Black immigrants from Africa compose 16 percent of the U.S. foreign-born black population. Coming from countries with very small white populations, they are considerably more educated than other black immigrant groups to the United States. However, the study’s findings took into account such factors and challenge previous studies that explain immigrants’ superior health status as a consequence of the selective nature of immigration—that those who immigrate have higher financial resources and better health to make such a move.
“Ultimately, we believe that theories of immigrant selectivity don’t explain the entire difference in health status that we found between one black immigrant group and another,” Emerson says. “What seems to be relevant to their health is the society in which they live, and those regions with smaller white populations seem to be less harmful to their health.
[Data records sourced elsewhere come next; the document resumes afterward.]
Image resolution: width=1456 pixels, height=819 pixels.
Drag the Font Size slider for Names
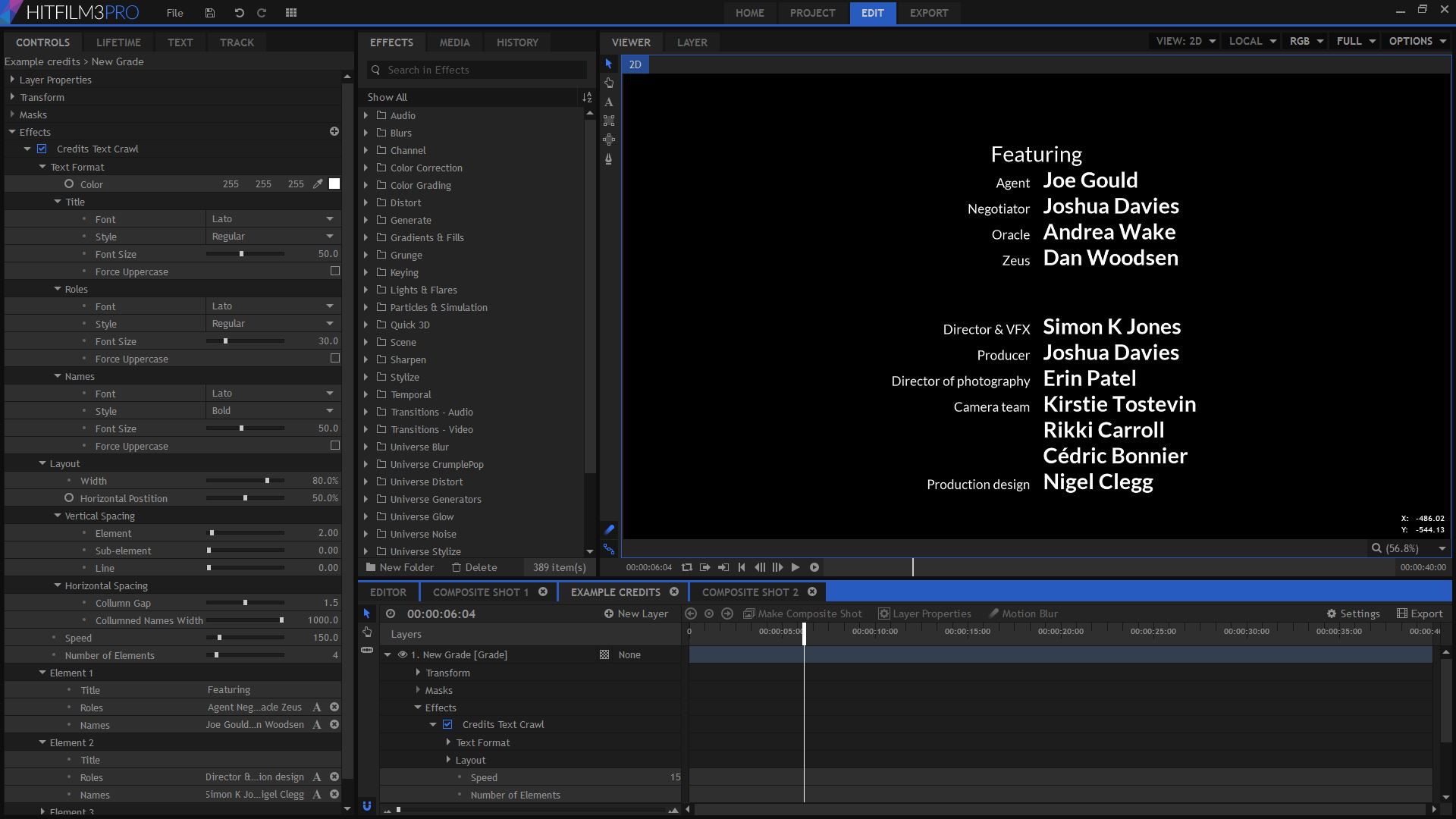[241, 428]
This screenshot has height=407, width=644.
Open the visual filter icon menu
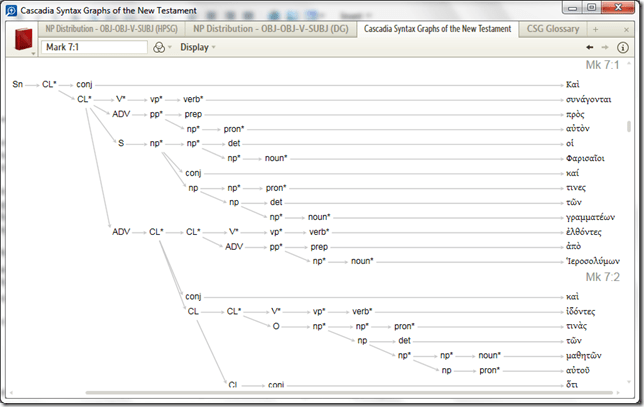pos(160,48)
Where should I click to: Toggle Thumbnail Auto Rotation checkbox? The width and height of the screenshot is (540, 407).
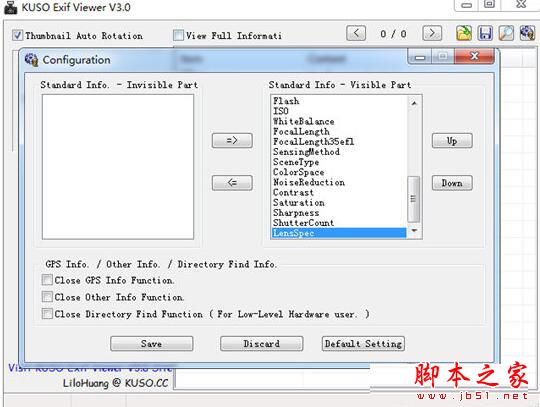tap(18, 35)
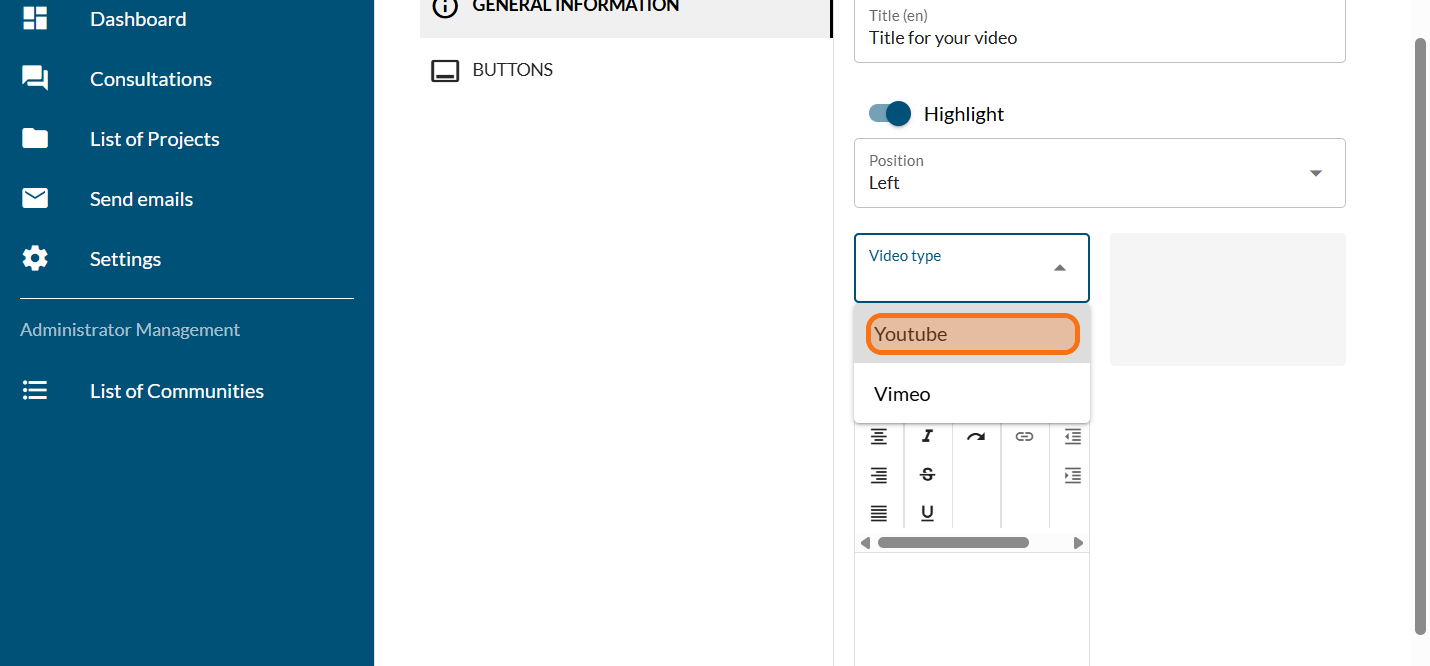Turn off the Highlight switch
The height and width of the screenshot is (666, 1430).
[890, 114]
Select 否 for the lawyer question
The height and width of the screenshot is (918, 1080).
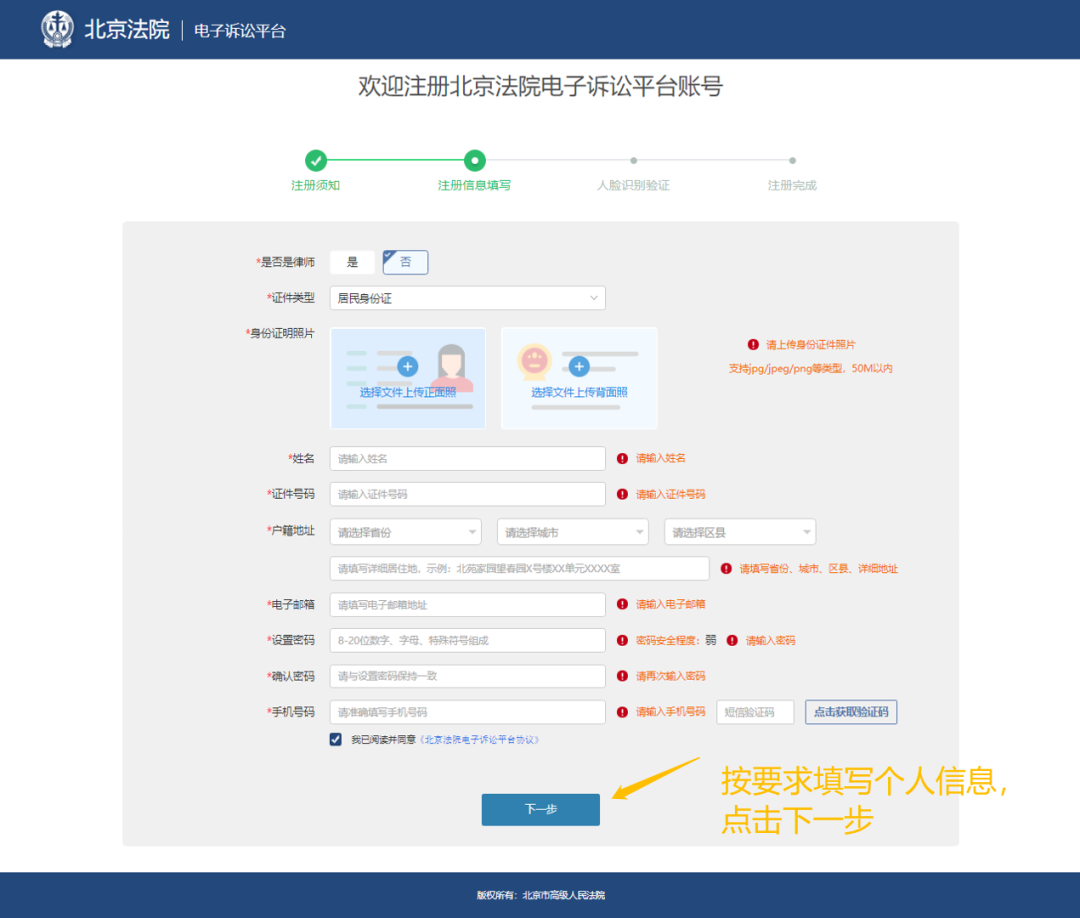(x=406, y=262)
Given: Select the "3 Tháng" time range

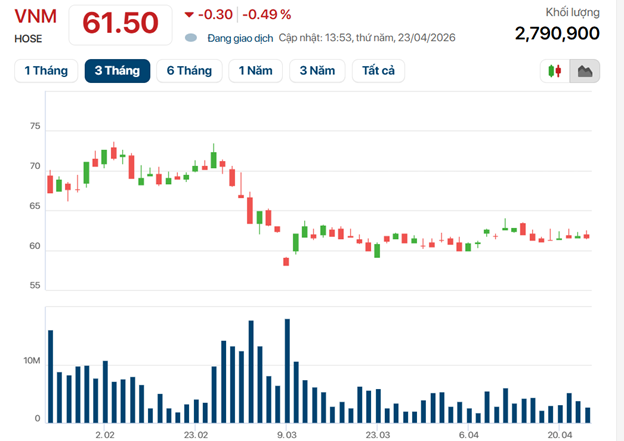Looking at the screenshot, I should pos(117,71).
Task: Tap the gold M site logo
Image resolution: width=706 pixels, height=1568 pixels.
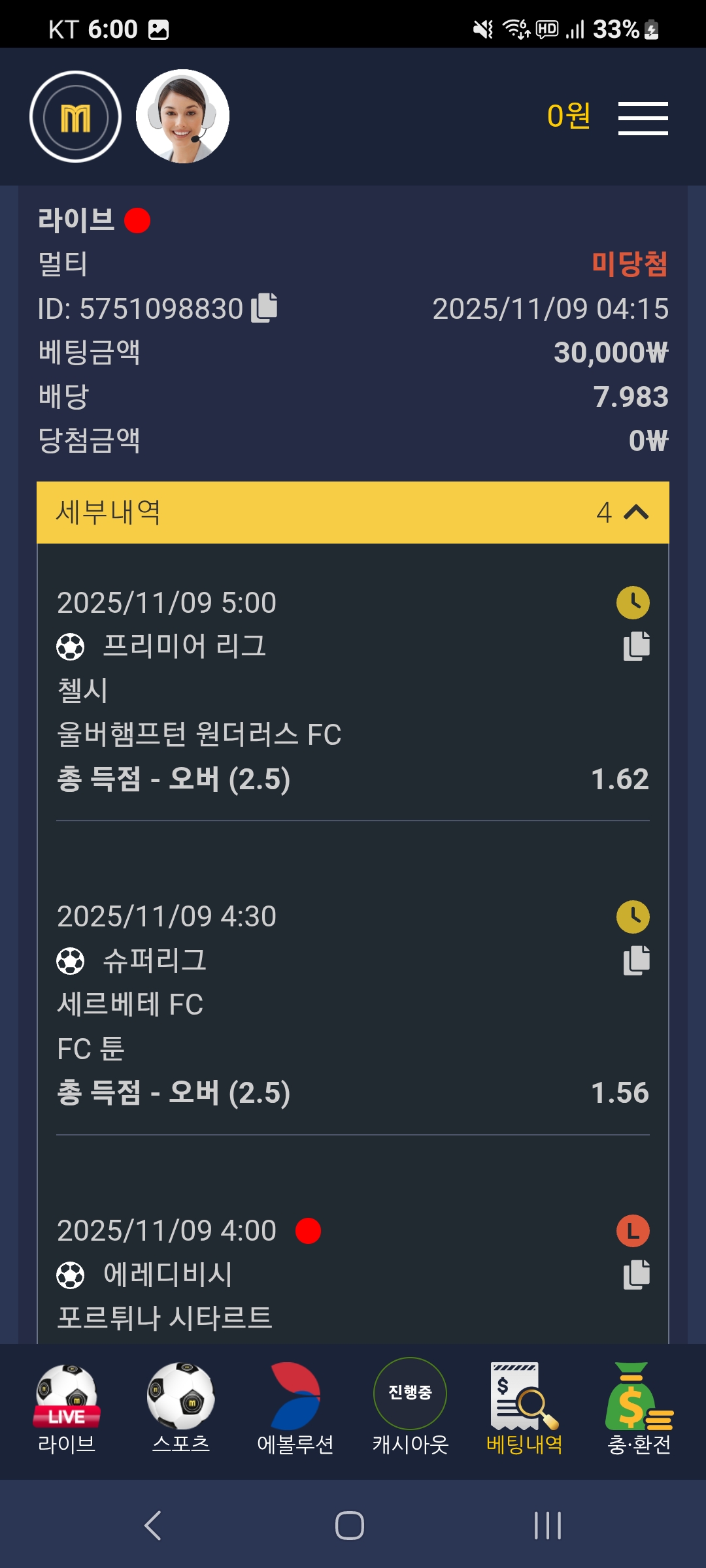Action: click(x=75, y=117)
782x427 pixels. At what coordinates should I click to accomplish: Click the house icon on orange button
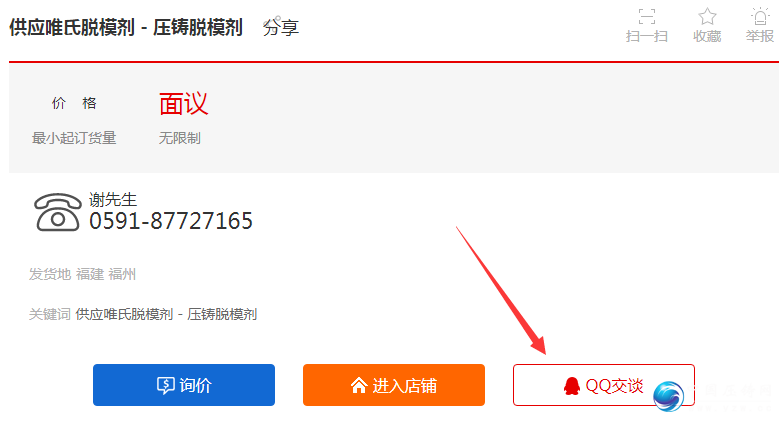359,385
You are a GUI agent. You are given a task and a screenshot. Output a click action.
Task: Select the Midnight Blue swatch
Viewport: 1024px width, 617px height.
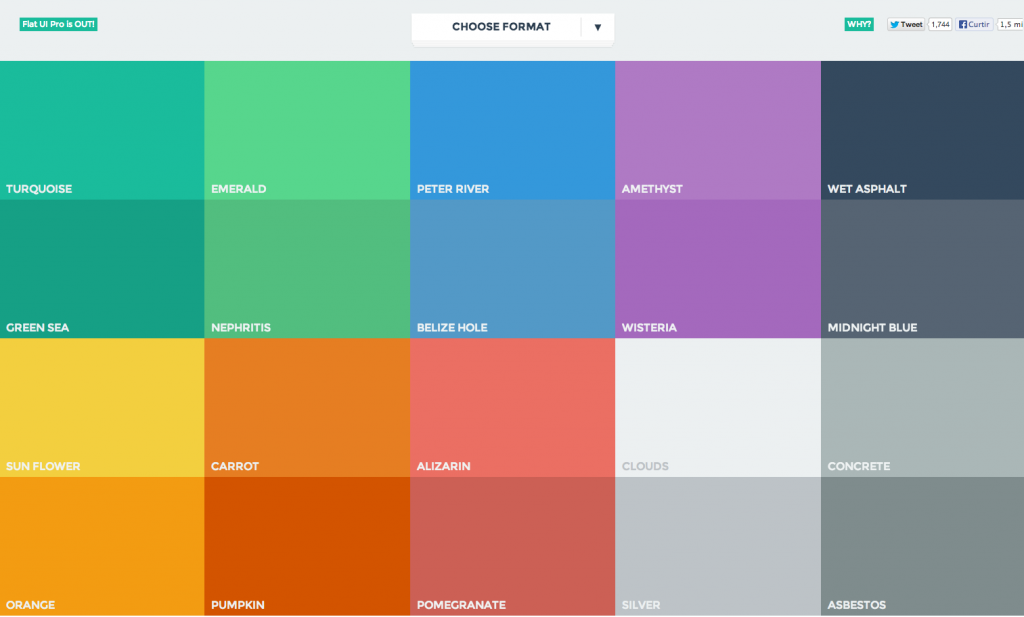pos(922,268)

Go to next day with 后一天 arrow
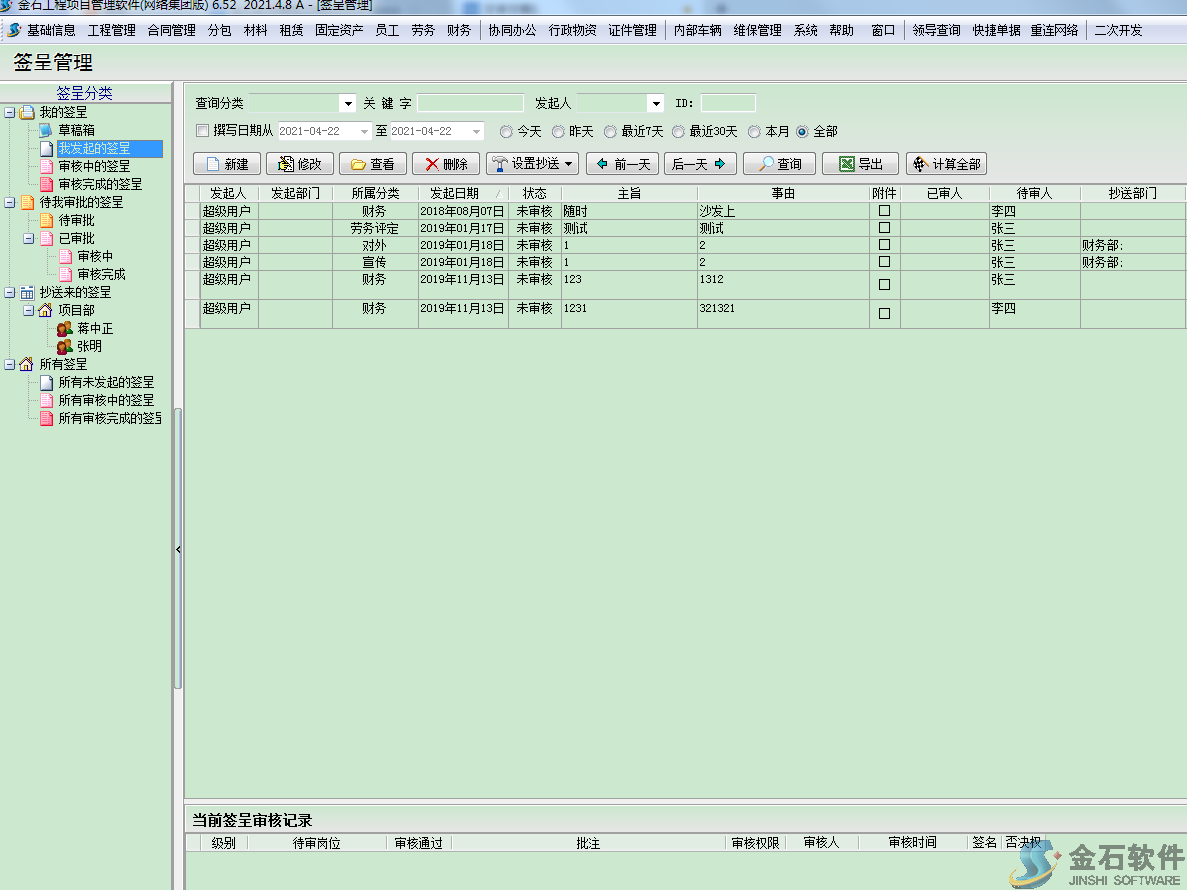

Black Europeans are the least healthy of all the black immigrant groups we studied, even though European countries have higher standards of living—better incomes, employment rates, and healthcare than Africa, South America, or the West Indies.”
Black people who immigrate to the United States from black-majority regions of the world, such as Africa, arrive with health that is better than that of U.S.-born blacks—and as good as or better than that of U.S.-born whites. After they have lived in the United States for a while, however, Emerson says, their health advantage erodes as they and their children begin to suffer the consequences of being black in America.
“‘Americanization’ may actually be hurting black immigrants’ health,” Emerson says. “But what may be even more important is that living in white-majority regions seems to hurt black-population health, perhaps due to heightened stress, lower self-esteem, and discrimination.”
The research was reported in “Racial Context, Black Immigration, and the U.S. Black/White Health Disparity,” published in Social Forces.